Nesse contexto, merece destaque a Resolução nº 125/2010 do Conselho Nacional de Justiça (CNJ), que instituiu a política judiciária nacional de tratamento adequado dos conflitos de interesses. A norma busca estimular métodos consensuais de resolução de conflitos, mas também enfatiza a necessidade de capacitação dos conciliadores e a observância dos princípios da independência, da imparcialidade, da autonomia da vontade, da confidencialidade, da oralidade, da informalidade e da decisão informada. Esses princípios demonstram que a conciliação não pode ser conduzida de forma incompatível com as garantias fundamentais das partes.
Quando uma das partes é pessoa idosa ou se encontra em condição de vulnerabilidade, o dever de cautela torna-se ainda mais relevante. A vulnerabilidade pode decorrer da idade avançada, do estado de saúde, da dependência econômica, das limitações cognitivas ou das circunstâncias específicas do caso concreto. Nessas situações o sistema de justiça deve assegurar que a decisão de celebrar ou não um acordo seja tomada de forma livre, esclarecida e plenamente consciente.

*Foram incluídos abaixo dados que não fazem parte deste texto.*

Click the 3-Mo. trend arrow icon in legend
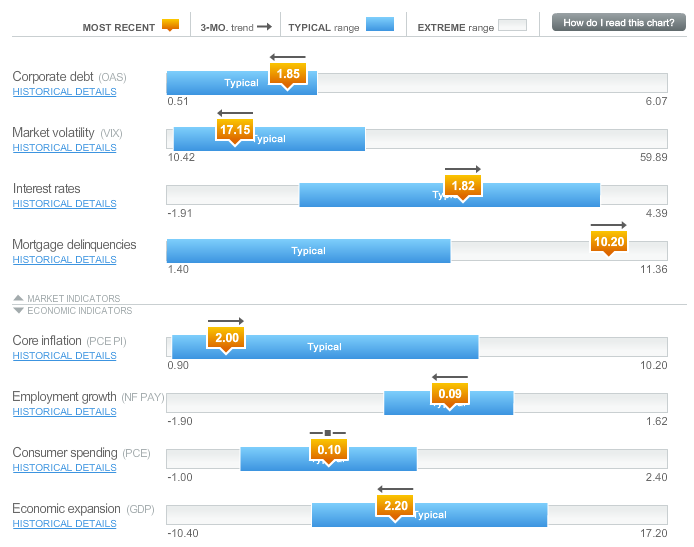The height and width of the screenshot is (547, 694). [265, 26]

A literatura jurídica também reconhece que a busca por eficiência processual não pode reduzir o processo a um mecanismo de produção de acordos. A duração razoável do processo constitui importante garantia constitucional, mas não pode ser alcançada às custas da supressão de direitos fundamentais ou da limitação do exercício do contraditório. A rapidez da prestação jurisdicional deve caminhar lado a lado com a qualidade da decisão e com o respeito às garantias processuais.
Sob a perspectiva da vitimologia, esse debate assume dimensão ainda mais ampla. A doutrina sobre vitimização secundária demonstra que o sofrimento de uma pessoa pode ser ampliado quando, durante o contato com as instituições públicas, ela percebe que suas manifestações não recebe a devida consideração, que suas alegações não são adequadamente apreciadas ou que o ambiente institucional não favorece uma escuta respeitosa. Essa percepção não implica por si só, a existência de irregularidade jurídica, mas evidencia a importância de práticas institucionais orientadas pela empatia , pela urbanidade e pelo respeito aos direitos fundamentais.

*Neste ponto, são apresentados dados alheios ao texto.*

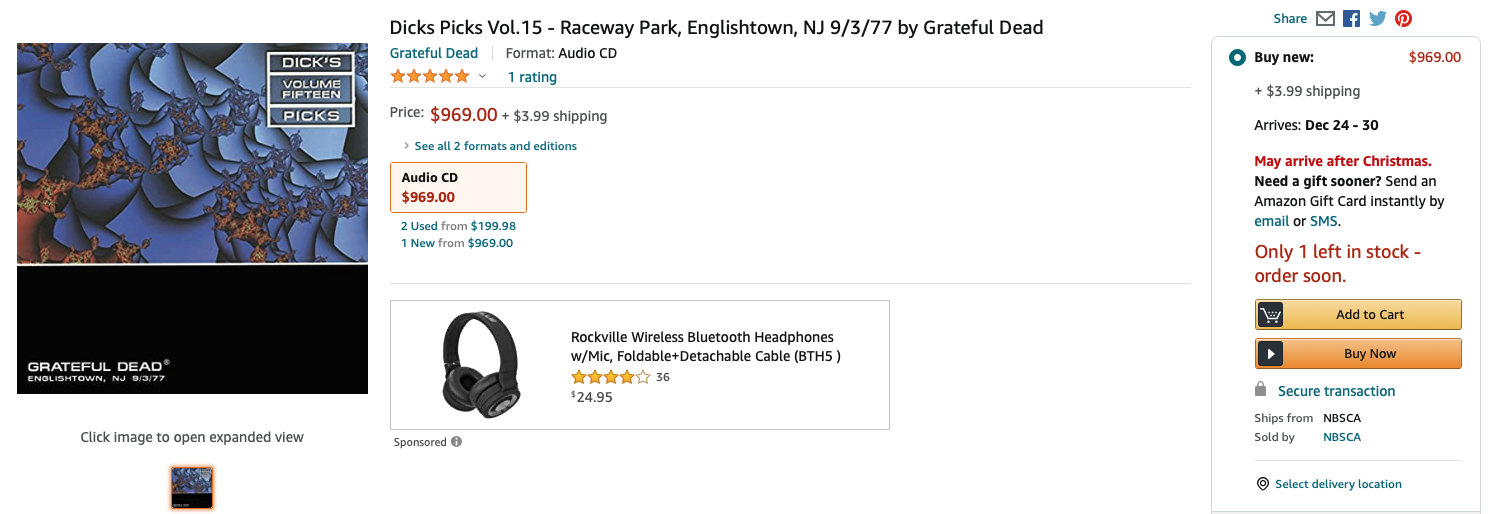Share on Facebook icon
The width and height of the screenshot is (1496, 514).
coord(1352,19)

Nesse cenário, propõe-se compreender a conciliação não somente como um instrumento de redução de número de processos, mas como mecanismo de realização da justiça. A legitimidade da solução consensual depende da existência de um procedimento transparente, imparcial e juridicamente seguro, no qual todas as questões processuais relevantes possam ser apreciadas antes da manifestação definitiva da vontade das partes.
O estudo deste caso analisado neste artigo será examinado justamente sob essa perspectiva. Não se pretende avaliar a correção do mérito da demanda nem atribuir responsabilidades individuais, mas refletir sobre os desafios enfrentados quando uma parte sustenta a existência de questões processuais preliminares e entende que elas devem ser apreciadas antes de qualquer tentativa de composição. A análise busca demonstrar que a efetividade da conciliação depende da confiança das partes no procedimento e da certeza de que seus argumentos serão efetivamente considerados pelo sistema de justiça.
Referências bibliográficas
BRASIL. Constituição da República Federativa do Brasil de 1988
BRASIL. Lei nº 10.741, de 1º de outubro de 2003. Dispõe sobre o Estatuto da Pessoa Idosa.
BARROS. Maria Allira de Fátima Lira do Rêgo. O Direito, a justiça e a realidade brasileira das vítimas secundárias. Moreno/PE; editora dissertações; 2º edição 2026.
BRASIL. Lei nº 13.105, de 16 de março de 2015, Código de processo civil.
BRASIL. Conselho nacional de justiça. Resolução nº 125, de 29 de novembro de 2010. Dispõe sobre a política judiciária Nacional de tratamento adequado dos conflitos de interesses.
JÚNIOR.Humberto Theodoro. curso de Direito processual civil, Rio de Janeiro: forense, 2024
JR. Fredie Didier. curso de Direito processual civil, Salvador, Juspodivm, 2024.